Unfortunately, no full-proof solution is available to prevent this from happening in HBase™ versions prior to 0.92.0. In version 0.92.0 onwards, the HBase™ Master ensures that both ‘-ROOT-’ and ‘.META.’ tables are assigned before it attempts to assign any user table region. So if you are running HBase™ version 0.90.6 or earlier and have been seeing assignment related issues frequently, it may be time to upgrade.

The problem of a runaway Region Server
A runaway Region Server can happen in any cluster running with a default configuration, but it becomes a real problem in a large cluster.

On startup, the HBase™ Master waits for ‘n’ number of Region Servers to register with it during ‘t’ period of time before creating a region assignment plan. So even if your cluster has a large number of region servers, the initial region assignments will be distributed among these registered servers alone. The default value of ‘n’ and ‘t’ is 1 and 4.5 seconds, respectively. So if by chance if one Region Server starts fast enough to beat other servers by 4.5 seconds, all the regions will be assigned to it alone. You can read more about it in HBASE-6389 and HBASE-6375.

The effect of such bulk assignment to a single server could be disastrous if you have tens of thousands of regions in the zone with a Region Server crashing with an ‘Out of Memory’ error during this assignment phase leading to inconsistency in the ‘.META.’ table. This would be more pronounced in the newer releases (0.92.0 onwards) as MSLAB is enabled by default, which places additional memory (~2MB) requirement per region.

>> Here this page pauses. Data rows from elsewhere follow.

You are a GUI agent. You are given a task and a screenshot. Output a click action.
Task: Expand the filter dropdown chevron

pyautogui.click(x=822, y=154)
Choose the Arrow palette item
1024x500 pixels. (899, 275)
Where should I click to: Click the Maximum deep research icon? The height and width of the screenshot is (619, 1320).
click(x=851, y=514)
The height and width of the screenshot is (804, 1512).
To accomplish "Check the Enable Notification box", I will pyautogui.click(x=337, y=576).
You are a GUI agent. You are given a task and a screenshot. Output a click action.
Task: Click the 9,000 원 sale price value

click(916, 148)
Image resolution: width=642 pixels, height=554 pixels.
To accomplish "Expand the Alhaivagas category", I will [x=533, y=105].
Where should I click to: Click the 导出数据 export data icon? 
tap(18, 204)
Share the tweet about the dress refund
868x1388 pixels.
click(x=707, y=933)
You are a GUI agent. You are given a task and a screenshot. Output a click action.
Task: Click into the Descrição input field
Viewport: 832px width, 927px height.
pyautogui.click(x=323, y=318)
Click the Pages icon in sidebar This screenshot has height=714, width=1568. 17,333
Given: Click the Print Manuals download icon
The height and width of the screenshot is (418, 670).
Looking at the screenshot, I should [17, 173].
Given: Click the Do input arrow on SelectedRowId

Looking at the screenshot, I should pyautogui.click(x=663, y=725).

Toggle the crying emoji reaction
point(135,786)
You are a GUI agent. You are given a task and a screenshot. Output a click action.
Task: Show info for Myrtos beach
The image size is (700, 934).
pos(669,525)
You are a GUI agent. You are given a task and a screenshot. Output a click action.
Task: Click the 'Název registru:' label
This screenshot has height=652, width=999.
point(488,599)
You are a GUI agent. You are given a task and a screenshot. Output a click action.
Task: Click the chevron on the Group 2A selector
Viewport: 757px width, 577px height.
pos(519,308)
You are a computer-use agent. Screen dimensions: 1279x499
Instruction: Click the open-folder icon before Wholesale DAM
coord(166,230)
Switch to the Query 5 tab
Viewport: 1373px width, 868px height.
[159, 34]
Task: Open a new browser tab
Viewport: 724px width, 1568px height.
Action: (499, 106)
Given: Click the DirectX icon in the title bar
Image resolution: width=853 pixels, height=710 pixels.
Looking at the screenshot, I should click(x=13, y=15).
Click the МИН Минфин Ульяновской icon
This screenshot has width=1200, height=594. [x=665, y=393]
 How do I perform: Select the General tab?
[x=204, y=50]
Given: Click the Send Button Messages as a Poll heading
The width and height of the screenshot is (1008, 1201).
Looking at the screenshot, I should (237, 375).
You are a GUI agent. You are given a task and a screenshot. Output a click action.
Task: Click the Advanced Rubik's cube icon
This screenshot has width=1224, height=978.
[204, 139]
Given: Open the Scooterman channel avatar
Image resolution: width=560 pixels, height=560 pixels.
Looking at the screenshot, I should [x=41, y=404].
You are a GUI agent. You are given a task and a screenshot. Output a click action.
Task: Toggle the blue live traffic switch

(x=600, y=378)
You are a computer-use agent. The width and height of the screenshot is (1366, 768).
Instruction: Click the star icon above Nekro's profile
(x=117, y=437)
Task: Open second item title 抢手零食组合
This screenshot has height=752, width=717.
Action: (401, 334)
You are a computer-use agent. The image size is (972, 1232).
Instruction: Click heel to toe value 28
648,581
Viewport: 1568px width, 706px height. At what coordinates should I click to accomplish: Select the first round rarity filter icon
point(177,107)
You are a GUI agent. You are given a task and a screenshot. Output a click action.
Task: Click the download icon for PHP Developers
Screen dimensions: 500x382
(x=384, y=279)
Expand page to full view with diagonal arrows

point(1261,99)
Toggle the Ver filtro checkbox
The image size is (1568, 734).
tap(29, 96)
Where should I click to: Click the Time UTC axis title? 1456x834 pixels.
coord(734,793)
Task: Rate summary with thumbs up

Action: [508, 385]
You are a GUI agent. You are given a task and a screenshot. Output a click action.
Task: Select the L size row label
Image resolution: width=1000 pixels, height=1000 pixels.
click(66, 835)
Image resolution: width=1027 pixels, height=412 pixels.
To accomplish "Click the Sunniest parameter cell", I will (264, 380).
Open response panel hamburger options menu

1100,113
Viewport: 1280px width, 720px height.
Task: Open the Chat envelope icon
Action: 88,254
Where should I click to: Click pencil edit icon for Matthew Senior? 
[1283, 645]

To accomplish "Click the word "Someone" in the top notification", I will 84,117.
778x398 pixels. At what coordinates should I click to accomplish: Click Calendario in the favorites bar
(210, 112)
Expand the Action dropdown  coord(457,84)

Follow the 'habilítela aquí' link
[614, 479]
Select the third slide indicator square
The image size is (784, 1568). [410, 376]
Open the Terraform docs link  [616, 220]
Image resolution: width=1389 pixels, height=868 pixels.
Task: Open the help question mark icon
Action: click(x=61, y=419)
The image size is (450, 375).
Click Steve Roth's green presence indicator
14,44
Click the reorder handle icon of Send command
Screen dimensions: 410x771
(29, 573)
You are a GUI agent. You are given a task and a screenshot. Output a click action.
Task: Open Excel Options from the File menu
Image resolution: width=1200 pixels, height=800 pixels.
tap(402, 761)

Fortunately, this can be easily avoided with a simple configuration. The value of ‘n’ is controlled by the parameter 'hbase.master.wait.on.regionservers.mintostart' which needs to be set on each node running HBase™ Master in 'hbase-site.xml'. Set this to a value close to the number of region servers sufficient to handle the startup assignment load.

Long Java garbage collection pause
Like any other Java server process running with gigabytes of memory, HBase™ Region Servers are prone to long garbage collection pauses especially when under heavy write load. This can cause increased latency or timeouts for client requests. A more severe effect of this is that during this pause, the Region Server stops sending heartbeat signals to ZooKeeper which, after a certain period of time, makes the Master believe that the Region Server has crashed and then initiates the recovery process which involves reassignment of the region currently assigned to the affected Region Server.

This can be largely avoided by enabling MemStore Local Allocation Buffers (MSLAB). This is already enabled by default in version 0.92.0 onward. However if you start getting the ‘Out of Memory’ error frequently, you may want to bring down the total number of regions in the cluster to a more appropriate number.

Learning to minimize frequent unassigned regions, runaway Region Servers and long Java garbage collection pauses could reduce downtime significantly and add stability to your large HBase™ cluster.

This blog post was published October 18, 2012.